Copy out the lines of the records below, and only those lines, from the one with "Image resolution: width=1378" through the one with "Task: Click the pencil", exactly as they appear.

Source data
+++++

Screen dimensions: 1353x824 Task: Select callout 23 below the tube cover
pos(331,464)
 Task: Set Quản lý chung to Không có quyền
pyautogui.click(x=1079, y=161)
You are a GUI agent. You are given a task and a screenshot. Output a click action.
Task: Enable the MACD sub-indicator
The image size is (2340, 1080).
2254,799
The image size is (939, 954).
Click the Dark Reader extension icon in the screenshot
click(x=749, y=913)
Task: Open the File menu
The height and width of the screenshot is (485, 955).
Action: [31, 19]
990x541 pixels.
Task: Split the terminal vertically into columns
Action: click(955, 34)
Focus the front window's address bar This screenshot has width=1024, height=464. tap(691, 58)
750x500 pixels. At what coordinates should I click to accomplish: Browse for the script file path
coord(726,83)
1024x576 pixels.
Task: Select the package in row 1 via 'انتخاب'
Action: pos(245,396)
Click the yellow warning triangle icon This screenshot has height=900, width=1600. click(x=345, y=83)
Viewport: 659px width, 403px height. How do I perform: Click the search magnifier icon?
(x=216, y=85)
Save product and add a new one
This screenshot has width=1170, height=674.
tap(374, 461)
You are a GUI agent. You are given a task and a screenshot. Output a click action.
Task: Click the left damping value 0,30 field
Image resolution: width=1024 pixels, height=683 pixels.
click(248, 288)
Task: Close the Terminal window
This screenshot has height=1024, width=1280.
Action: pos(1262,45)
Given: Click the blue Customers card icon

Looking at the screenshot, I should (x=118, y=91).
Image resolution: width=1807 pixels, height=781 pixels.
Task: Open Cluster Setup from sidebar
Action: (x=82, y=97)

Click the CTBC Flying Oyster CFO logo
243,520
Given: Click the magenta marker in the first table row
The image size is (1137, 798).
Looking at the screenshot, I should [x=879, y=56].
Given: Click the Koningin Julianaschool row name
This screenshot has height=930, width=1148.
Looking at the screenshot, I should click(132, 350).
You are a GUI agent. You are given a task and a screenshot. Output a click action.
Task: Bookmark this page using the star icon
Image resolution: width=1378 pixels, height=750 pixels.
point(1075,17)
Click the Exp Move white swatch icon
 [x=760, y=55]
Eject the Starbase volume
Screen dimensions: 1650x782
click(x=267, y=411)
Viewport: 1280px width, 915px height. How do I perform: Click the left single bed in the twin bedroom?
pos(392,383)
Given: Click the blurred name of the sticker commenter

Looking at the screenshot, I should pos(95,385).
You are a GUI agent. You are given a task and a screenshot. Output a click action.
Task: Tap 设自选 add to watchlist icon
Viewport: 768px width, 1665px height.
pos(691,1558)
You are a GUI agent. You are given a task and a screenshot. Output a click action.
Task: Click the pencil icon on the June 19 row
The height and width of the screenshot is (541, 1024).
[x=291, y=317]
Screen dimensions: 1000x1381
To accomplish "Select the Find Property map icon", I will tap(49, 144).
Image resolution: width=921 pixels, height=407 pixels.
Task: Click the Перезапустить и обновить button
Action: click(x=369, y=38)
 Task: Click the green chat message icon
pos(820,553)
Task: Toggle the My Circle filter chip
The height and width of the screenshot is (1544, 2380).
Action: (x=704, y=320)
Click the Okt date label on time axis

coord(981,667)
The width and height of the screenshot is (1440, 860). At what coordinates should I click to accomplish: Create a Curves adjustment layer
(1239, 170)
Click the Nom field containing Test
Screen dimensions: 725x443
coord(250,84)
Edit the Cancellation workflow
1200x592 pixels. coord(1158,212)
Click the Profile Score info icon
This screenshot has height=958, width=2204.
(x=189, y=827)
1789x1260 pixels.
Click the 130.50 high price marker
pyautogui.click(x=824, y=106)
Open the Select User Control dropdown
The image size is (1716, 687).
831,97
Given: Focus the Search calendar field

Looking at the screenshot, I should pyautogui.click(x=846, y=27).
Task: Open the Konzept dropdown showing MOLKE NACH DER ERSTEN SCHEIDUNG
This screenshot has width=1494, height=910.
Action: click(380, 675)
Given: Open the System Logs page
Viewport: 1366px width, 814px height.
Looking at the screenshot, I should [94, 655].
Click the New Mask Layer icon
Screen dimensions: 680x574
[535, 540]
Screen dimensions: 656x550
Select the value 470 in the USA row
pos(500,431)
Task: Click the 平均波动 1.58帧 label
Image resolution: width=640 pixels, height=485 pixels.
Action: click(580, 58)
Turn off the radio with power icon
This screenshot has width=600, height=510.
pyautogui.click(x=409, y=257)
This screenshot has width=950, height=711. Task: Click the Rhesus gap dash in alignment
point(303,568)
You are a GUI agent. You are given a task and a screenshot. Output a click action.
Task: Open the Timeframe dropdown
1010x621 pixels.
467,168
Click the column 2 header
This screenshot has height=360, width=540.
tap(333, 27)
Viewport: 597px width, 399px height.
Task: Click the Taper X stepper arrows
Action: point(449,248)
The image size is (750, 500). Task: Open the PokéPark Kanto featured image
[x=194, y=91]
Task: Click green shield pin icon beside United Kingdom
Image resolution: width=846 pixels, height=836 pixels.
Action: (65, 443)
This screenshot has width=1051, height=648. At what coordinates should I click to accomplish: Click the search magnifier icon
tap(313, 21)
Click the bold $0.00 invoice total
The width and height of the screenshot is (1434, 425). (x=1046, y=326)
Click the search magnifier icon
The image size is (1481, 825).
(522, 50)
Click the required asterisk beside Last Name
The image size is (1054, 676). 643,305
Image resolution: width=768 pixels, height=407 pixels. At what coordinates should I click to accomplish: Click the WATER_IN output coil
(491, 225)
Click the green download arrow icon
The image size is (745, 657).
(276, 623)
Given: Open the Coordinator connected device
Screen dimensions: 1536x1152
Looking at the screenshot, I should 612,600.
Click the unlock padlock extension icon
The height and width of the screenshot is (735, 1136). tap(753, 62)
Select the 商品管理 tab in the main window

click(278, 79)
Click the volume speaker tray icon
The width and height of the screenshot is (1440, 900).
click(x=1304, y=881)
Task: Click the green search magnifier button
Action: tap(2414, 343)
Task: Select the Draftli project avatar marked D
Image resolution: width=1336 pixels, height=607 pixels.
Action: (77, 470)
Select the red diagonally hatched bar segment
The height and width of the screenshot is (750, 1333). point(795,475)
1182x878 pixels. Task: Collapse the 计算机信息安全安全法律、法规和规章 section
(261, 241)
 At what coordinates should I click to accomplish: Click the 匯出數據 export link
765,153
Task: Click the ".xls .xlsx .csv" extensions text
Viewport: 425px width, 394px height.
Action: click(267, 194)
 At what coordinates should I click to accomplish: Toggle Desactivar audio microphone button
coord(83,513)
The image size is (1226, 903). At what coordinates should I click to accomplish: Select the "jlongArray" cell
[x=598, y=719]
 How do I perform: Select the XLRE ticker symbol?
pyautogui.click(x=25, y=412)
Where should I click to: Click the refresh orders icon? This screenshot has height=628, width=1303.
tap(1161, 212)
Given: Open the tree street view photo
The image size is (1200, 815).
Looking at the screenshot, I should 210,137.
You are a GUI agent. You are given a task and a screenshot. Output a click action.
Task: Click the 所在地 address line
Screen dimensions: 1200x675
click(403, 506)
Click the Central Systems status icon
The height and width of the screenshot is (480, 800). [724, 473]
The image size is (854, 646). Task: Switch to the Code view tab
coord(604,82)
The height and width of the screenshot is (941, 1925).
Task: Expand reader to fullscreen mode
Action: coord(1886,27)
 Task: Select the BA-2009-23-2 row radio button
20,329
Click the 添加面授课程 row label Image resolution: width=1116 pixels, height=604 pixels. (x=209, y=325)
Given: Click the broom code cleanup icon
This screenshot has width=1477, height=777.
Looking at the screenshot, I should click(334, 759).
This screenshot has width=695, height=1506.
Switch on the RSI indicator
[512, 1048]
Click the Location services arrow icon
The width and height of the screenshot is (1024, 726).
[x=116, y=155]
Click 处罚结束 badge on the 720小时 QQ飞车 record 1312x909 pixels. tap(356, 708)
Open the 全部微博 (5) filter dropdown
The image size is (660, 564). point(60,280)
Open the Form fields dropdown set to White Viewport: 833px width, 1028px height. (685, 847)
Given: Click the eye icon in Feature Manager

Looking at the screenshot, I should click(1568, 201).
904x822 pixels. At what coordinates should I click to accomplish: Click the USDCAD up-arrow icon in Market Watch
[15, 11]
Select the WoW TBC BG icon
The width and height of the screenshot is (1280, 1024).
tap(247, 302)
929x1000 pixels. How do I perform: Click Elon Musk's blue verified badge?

+++++

■ **Written response**
Image resolution: width=1378 pixels, height=750 pixels.
point(1075,17)
Click the Exp Move white swatch icon
 [x=760, y=55]
Eject the Starbase volume
Screen dimensions: 1650x782
click(x=267, y=411)
Viewport: 1280px width, 915px height. How do I perform: Click the left single bed in the twin bedroom?
pos(392,383)
Given: Click the blurred name of the sticker commenter

Looking at the screenshot, I should pos(95,385).
You are a GUI agent. You are given a task and a screenshot. Output a click action.
Task: Tap 设自选 add to watchlist icon
Viewport: 768px width, 1665px height.
pos(691,1558)
You are a GUI agent. You are given a task and a screenshot. Output a click action.
Task: Click the pencil icon on the June 19 row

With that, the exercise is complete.